Why Does Food Taste So Delicious?

Taste is not what you think. Every schoolchild learns that it is one of the five senses, a partner of smell and sight and touch, a consequence of food flitting over taste buds that send important signals—sweet or bitter, nutrient or poison?—to the brain. Were it so simple.
 
In the past decade our understanding of taste and flavor has exploded with revelations of the myriad and complex ways that food messes with our consciousness—and of all the ways that our biases filter the taste experience. Deliciousness is both ingrained and learned, both personal and universal. It is a product of all five senses (hearing included) interacting in unexpected ways, those sensory signals subject to gross revision by that clump of nerve tissue we call the brain.
 
Let’s start at the beginning: Food enters your mouth, meets your teeth and begins to be broken down by enzymes in your saliva. The morsel soon moves over your papillae, the few thousand bumps that line your tongue. Each papilla houses onionlike structures of 50 to 100 taste cells folded together like the petals of a young flower about to bloom—taste buds, we call them.
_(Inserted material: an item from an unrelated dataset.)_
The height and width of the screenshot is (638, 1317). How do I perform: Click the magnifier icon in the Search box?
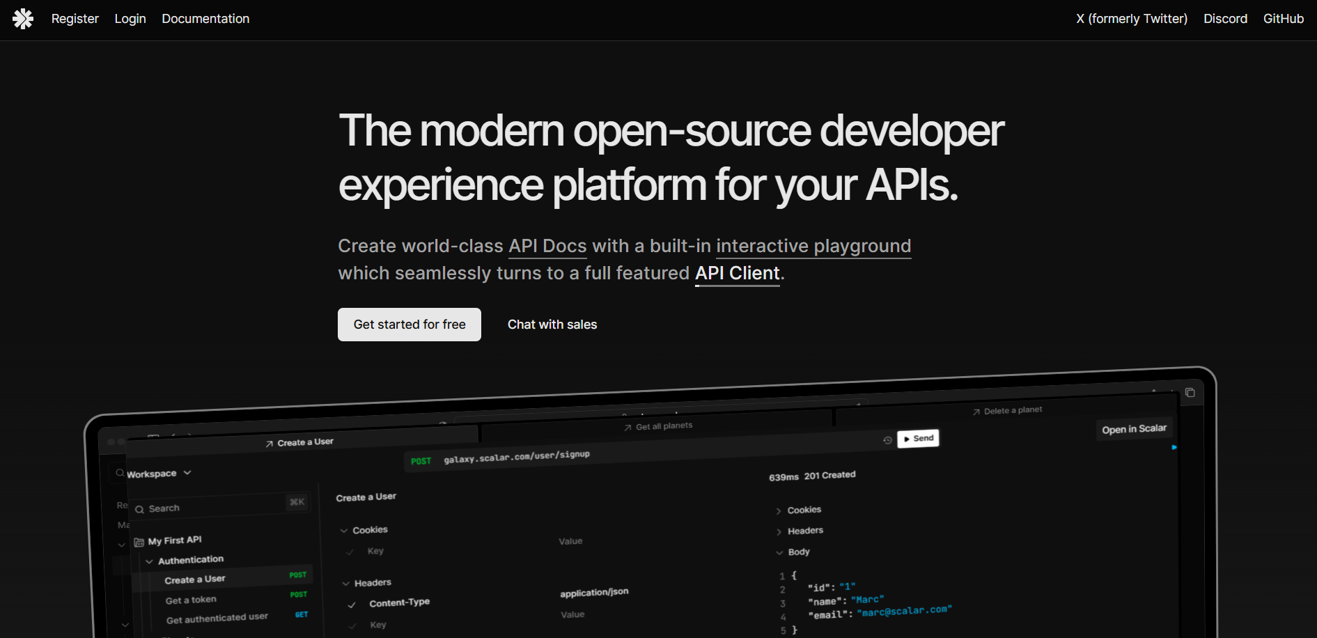(140, 509)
These cells have chemical receptors attuned to the five basic tastes—bitter, sweet, sour, salt and umami, the last a word borrowed from Japanese that describes the savory flavors of roast meat or soy sauce.
 
These five tastes are enough to help determine if the thing we just put into our mouth should go any farther—if it’s sweet or savory and thus a probable source of nutrients or if it’s bitter and potentially poisonous. Yet they can’t get close to communicating the complexity of the flavors that we sense.